Detrimental role of humoral signalling in cardio-renal cross-talk

Kidney seems to play a key role in the interplay between distant organs: acute kidney injury (AKI) usually develops as a result of the presence of hypoperfusion or a systemic inflammatory reaction caused by a primary injury in the lung, brain, liver or heart [2]. AKI contributes to the development of this deleterious cross-talk through deregulation of the immune system. This effect may be ascribed to the loss of function of tubular cells that are immunologically active operating as antigen-presenting cells and are known to orchestrate the clearance of inflammatory mediators [3, 4].
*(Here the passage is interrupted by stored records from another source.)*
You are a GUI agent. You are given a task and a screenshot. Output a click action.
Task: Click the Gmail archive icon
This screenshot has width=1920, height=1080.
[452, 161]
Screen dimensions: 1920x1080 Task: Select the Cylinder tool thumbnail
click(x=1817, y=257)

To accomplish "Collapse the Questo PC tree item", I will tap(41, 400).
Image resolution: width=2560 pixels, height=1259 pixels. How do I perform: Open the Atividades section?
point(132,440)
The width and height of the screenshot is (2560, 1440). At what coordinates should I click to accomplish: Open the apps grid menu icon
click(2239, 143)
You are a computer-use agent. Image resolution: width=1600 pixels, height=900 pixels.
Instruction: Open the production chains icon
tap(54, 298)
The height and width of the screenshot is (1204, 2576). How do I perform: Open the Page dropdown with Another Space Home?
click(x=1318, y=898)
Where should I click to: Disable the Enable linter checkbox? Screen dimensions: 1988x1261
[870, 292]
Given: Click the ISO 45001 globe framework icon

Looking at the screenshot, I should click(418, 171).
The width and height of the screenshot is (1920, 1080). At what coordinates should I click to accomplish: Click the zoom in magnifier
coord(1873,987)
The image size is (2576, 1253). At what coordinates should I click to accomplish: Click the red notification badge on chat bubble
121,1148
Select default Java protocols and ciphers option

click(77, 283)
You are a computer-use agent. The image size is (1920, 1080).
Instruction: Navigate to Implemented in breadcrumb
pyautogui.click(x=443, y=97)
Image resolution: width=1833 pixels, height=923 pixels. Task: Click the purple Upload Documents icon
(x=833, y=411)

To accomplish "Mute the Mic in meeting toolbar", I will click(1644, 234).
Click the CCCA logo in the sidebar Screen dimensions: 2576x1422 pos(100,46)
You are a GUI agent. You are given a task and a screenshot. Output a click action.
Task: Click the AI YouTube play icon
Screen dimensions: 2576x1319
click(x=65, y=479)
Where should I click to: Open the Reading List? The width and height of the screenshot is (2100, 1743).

Distant organs continuously communicate through a complex network of extracellular molecules. CRS is defined as a primary disorder of heart or kidney whereby acute or chronic dysfunction originating from one organ may induce acute or chronic dysfunction of another [5]. Type 1 CRS reflects an abrupt worsening of cardiac function that consequently leads to AKI. Type 2 CRS includes chronic abnormalities of cardiac function able to induce progressive chronic kidney disease. Heart and kidney are both supplied by sympathetic and parasympathetic innervations that regulate blood pressure, vascular tone, diuresis, natriuresis and tissue oxygenation. In type 1 and type 2 CRS, the renin-angiotensin-aldosterone system (RAAS) plays a pivotal role in the modulation of renal perfusion pressure and RAAS activation is associated with vasoconstriction mediated by enhanced release of endothelin [6]. In type 2 CRS, RAAS activation induces oxidative stress and release of free oxygen radicals, thus favouring apoptosis and fibrosis with progression of both renal and cardiac dysfunction [7].

Type 3 CRS consists of an acute cardiac dysfunction following AKI: the pathogenetic mechanisms of cardiomyocyte injury after ischemic AKI can be ascribed to apoptosis associated with increased plasma levels of TNF-alpha. Indeed, the selective blockade of TNF-alpha limited cardiac apoptosis [8]. To further support the relevance of humoral signalling in type 3 CRS, Naito and colleagues [9] elegantly demonstrated that AKI sensitizes the kidney to endotoxin-driven production of cytokines and chemokines. This hyper-responsiveness to endotoxin is likely mediated by an increase of histone methylation and consequent recruitment of RNA polymerase II to the TNF-alpha and MCP-1 genes.

In type 4 CRS, the accumulation of water soluble and protein-bound uremic toxins contributes to the typical endothelial dysfunction and vascular calcification of chronic kidney disease patients [10]. The endogenous inhibitor of nitric oxide synthase ADMA, p-cresyl-sulphate and indoxyl-sulphate induce oxidative stress, and endothelial and cardiomyocyte apoptosis [10, 11]. Elevated plasma levels of these uremic toxins are associated with increased cardiovascular risk and mortality [12].

Type 5 CRS reflects a systemic condition causing simultaneous cardiac and renal dysfunction. Sepsis, the systemic response to infection, is the main cause of type 5 CRS. The mechanisms of cardiac and renal dysfunction during sepsis are related to the detrimental role of circulating mediators such as bacterial compounds (lipopolysaccharide and inflammatory cytokines (TNF-alpha, interleukin-6)) able to induce apoptotic tissue damage [13].

In CRS, other metabolites, nucleic acids and lipids can be released by different types of activated cells and circulate into the bloodstream free or bound to specific carriers such as extracellular vesicles (EVs). EVs are membrane-delimited vesicles released from the plasma membrane of different cell types and able to transfer proteins, bioactive lipids and genetic information to a target cell [14]. Platelet-derived EVs isolated from plasma of septic patients induce myocardial and endothelial dysfunction through activation of caspase-3 and generation of superoxide, nitric oxide and peroxynitrite [15].

In conclusion, humoral signalling plays a key role in the pathogenesis of heart and kidney injury in CRS. The blockade of this detrimental humoral cross-talk may lead to an improvement of organ failure. This could be obtained by using early biomarkers of disease or by developing new therapeutic approaches aimed to limit the inflammatory response, including blood purification techniques and stem cell-based treatments.